▶ _WRITTEN PROBLEM_
Present every line of the data below as a numbered list, skipping any blank lines.

[Interface element records]
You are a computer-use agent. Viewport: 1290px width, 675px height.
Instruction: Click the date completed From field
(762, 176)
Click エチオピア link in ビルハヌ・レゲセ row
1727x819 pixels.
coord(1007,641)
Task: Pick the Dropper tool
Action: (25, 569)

▶ _ANSWER TO THIS TASK_
1. You are a computer-use agent. Viewport: 1290px width, 675px height.
2. Instruction: Click the date completed From field
3. (762, 176)
4. Click エチオピア link in ビルハヌ・レゲセ row
5. 1727x819 pixels.
6. coord(1007,641)
7. Task: Pick the Dropper tool
8. Action: (25, 569)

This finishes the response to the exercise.